Lewis, who was evacuated from her home on March 14 when some of the worst area flooding was happening, knows firsthand what it feels like for community members who are dealing with property damage, displacement and other trickle-down problems associated with one of the state’s worst natural disasters.
And though she won’t be present, she noted that it’s no shock at all that her employers, Cory and Keri Reeder, have taken it upon themselves to come up with a constructive way to help community members in need.
“They are just really good people – great bosses, all around good people,” Lewis said. “And I’m not surprised that they would do something like this … Doesn’t surprise me a bit.”
The benefit is being held from 11 a.m. - 3 p.m. at Maximus, 329 23rd St., and 100 percent of gathered proceeds are going toward aiding community flood victims, Cory Reeder said. A free-will donation is being asked by those in attendance, and lunch will consist of hamburgers, potato chips, and a drink option of water or tea. Adult beverages will also be available for purchase, and proceeds from those sales will also go toward flood victim relief.
“There are a lot of people that had a lot of loss with their homes, a lot of damage in their homes,” Keri Reeder said. “So any way that we can help, you know, give them some relief from that, we wanted to. We have a lot of people who come in here and give to us, so I feel like this is a great way to give back to them and help them get back on their feet.”
The benefit, Cory said, will be able to hold up to 1,500 people. He added that knowledge of the gathering has been spreading rapidly on Facebook and by word of mouth.
In the days following the worst of the flooding, Cory said that he spent some time assisting people he knew were in need of help, which put him right in the thick of things.
“After I saw firsthand all the devastation of stuff,” Cory said of when he started formulating the fundraising idea. “As a whole, inner Columbus was very, very, very fortunate that (it wasn’t worse). Those who have seen it – not just on a phone or Facebook or something, but who have feet on the ground, know what it’s like.

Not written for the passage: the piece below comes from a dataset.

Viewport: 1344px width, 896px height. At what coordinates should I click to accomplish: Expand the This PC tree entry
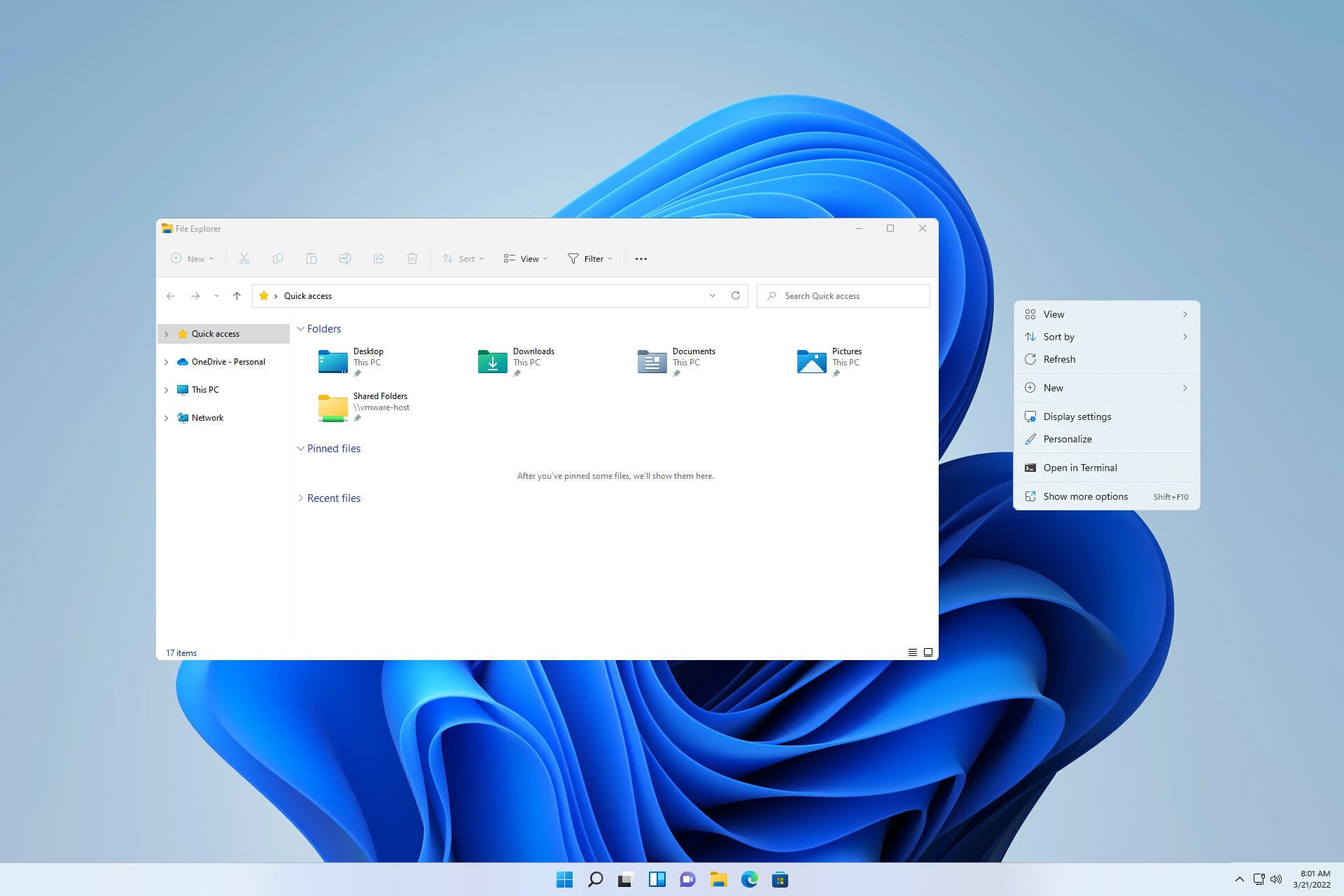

“Seeing some of that devastation, in a way, it made me feel helpless a little bit, so there’s just that desire to ask yourself, ‘what can I do.’ And you can only help so many people one-on-one so I thought that this would be a way to bring people together as a community.”
Cory said that proceeds from the event will go where they are most needed. He’s already been in contact with people making suggestions, and he’s also brought together leaders of the community to assist with the process.
“We are going to take it all in house, and I have asked a couple of business owners, myself, councilmen, to help advise me with where to go with it and what to do with it,” he said. “Just so that it is fair and fair as possible.
“Really, I’m just trying to do something good.”